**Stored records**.
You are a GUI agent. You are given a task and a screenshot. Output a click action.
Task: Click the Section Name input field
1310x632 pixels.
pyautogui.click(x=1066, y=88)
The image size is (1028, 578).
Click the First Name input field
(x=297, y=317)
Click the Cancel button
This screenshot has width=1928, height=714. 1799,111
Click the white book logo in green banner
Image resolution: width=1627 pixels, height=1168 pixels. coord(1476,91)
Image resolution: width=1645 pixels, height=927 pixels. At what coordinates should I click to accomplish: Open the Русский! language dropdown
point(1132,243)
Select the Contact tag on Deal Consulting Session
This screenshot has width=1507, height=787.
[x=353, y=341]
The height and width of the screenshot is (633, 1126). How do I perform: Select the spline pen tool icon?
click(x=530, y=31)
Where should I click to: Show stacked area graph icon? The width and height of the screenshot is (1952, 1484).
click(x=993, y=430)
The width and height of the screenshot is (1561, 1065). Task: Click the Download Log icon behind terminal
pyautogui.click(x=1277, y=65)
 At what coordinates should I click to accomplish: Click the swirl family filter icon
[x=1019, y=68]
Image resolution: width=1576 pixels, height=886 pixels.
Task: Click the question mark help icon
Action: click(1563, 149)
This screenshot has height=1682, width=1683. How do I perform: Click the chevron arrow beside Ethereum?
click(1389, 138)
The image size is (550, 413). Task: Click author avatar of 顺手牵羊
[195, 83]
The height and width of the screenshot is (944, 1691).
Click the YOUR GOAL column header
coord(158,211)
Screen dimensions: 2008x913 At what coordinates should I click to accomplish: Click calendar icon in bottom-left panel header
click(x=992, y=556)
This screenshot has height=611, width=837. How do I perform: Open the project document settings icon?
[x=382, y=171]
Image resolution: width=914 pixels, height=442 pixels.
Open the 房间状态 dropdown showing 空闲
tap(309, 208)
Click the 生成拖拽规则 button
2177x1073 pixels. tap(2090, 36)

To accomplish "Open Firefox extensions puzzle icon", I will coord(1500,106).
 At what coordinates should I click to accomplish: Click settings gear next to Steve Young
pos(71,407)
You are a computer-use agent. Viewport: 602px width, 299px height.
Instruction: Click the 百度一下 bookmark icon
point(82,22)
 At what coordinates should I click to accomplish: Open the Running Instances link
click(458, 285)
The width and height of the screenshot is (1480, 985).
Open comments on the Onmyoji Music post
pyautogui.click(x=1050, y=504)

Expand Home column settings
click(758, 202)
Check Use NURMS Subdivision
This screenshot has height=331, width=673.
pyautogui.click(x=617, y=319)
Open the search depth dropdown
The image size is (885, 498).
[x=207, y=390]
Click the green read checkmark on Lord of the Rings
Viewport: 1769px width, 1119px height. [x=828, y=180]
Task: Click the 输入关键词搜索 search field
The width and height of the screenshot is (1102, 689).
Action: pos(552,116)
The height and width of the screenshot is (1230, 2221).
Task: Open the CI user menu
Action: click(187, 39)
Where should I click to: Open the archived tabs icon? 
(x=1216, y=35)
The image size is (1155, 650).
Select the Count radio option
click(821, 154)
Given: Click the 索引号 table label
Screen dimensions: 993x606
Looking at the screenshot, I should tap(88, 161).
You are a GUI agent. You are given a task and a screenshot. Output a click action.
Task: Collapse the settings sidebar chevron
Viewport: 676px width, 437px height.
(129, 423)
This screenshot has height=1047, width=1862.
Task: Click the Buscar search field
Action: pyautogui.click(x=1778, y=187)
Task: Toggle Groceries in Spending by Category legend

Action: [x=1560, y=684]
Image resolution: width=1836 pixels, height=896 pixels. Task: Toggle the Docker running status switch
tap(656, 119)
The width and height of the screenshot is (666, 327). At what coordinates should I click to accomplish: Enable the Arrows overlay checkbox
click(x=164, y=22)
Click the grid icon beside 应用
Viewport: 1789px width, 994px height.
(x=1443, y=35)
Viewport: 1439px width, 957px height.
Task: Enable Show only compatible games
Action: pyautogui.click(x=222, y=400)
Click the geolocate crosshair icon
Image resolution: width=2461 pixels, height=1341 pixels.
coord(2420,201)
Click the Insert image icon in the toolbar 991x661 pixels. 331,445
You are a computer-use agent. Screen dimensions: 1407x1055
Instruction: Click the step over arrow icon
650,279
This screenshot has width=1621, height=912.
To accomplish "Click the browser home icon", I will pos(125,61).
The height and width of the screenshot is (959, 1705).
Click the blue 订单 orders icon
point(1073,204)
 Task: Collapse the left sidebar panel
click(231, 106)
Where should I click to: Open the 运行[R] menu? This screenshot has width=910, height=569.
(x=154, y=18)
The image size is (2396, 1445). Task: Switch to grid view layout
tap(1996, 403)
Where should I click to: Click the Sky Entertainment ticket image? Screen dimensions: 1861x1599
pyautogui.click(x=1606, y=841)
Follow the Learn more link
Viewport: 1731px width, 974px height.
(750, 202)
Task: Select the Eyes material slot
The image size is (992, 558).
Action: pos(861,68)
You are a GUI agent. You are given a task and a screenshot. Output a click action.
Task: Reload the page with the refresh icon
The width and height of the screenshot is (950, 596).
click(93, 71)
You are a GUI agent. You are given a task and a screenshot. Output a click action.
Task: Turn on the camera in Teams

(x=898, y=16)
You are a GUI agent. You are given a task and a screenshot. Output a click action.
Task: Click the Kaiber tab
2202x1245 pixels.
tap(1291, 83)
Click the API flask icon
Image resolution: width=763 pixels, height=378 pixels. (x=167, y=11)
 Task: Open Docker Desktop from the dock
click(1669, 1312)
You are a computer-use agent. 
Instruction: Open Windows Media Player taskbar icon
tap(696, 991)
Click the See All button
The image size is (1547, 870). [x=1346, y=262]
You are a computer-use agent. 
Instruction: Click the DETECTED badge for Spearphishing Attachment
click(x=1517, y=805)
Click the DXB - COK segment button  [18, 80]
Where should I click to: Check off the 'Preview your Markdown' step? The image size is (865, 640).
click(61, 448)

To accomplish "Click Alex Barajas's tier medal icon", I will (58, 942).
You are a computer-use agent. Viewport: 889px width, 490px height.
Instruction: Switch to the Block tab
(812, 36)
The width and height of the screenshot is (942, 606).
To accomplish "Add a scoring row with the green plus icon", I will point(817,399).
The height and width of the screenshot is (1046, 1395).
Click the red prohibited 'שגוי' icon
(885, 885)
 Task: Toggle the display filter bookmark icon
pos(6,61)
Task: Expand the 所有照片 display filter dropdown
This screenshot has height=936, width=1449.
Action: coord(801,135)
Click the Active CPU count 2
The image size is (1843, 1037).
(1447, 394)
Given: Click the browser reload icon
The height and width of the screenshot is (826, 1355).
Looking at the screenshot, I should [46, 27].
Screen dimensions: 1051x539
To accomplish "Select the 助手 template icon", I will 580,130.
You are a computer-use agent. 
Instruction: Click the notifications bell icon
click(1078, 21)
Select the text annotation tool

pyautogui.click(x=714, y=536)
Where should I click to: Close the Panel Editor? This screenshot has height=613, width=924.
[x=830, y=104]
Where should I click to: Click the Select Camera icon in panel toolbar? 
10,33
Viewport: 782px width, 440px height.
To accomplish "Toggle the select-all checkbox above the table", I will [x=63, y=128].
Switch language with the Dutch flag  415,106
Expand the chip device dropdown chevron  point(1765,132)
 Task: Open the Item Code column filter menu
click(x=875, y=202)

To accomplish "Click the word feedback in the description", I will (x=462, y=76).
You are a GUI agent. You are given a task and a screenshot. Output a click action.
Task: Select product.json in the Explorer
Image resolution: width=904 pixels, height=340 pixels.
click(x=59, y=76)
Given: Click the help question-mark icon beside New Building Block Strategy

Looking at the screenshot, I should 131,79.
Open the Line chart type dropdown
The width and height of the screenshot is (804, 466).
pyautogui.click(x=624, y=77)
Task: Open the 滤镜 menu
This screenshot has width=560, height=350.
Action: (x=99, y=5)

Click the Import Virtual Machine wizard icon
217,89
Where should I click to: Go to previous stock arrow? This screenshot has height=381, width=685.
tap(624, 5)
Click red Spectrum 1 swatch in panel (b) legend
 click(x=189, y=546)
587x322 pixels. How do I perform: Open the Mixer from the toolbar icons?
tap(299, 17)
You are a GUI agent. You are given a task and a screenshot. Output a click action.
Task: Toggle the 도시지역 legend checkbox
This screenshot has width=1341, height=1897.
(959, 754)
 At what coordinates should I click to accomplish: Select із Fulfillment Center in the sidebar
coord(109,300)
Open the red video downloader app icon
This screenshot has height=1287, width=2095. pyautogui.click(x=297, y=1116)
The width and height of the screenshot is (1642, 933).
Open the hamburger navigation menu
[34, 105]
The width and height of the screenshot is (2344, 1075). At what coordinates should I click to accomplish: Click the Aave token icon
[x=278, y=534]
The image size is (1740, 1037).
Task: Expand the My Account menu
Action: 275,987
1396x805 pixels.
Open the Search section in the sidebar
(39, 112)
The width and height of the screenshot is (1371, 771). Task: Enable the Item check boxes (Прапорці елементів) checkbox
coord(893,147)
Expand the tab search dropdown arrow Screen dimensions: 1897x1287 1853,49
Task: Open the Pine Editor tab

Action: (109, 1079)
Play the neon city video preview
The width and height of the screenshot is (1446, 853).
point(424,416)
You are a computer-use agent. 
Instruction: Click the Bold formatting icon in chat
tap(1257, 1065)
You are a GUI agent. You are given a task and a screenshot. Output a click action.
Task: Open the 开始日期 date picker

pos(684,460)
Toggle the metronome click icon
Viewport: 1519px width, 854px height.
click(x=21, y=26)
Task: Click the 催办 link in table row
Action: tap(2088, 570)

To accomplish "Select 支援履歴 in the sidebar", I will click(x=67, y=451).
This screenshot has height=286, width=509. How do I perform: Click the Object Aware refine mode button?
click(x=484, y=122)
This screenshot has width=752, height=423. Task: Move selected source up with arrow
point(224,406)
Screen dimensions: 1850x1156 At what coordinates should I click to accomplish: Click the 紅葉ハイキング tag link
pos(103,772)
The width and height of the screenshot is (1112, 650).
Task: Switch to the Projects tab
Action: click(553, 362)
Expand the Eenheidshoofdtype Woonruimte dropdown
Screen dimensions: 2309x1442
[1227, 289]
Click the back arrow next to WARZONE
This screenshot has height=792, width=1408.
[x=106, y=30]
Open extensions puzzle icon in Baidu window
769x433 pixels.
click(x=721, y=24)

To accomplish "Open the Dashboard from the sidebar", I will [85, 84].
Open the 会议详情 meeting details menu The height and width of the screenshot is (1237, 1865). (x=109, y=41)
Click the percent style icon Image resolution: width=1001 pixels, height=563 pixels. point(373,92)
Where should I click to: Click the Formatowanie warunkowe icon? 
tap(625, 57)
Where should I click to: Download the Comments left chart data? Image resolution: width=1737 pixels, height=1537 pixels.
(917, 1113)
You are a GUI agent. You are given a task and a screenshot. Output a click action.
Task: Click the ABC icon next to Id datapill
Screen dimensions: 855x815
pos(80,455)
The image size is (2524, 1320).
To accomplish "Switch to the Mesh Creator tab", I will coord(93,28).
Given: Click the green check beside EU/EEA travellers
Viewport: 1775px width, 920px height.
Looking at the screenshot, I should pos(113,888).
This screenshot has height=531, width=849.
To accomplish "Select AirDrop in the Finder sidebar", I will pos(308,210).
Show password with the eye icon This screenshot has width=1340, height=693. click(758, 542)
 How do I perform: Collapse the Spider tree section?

**ACTIVITY**.
Report each line in the entries where the string "browser" occurs.

**SOLUTION FOR THIS EXERCISE**.
To accomplish "Click the browser home icon", I will pos(125,61).
Given: Click the browser reload icon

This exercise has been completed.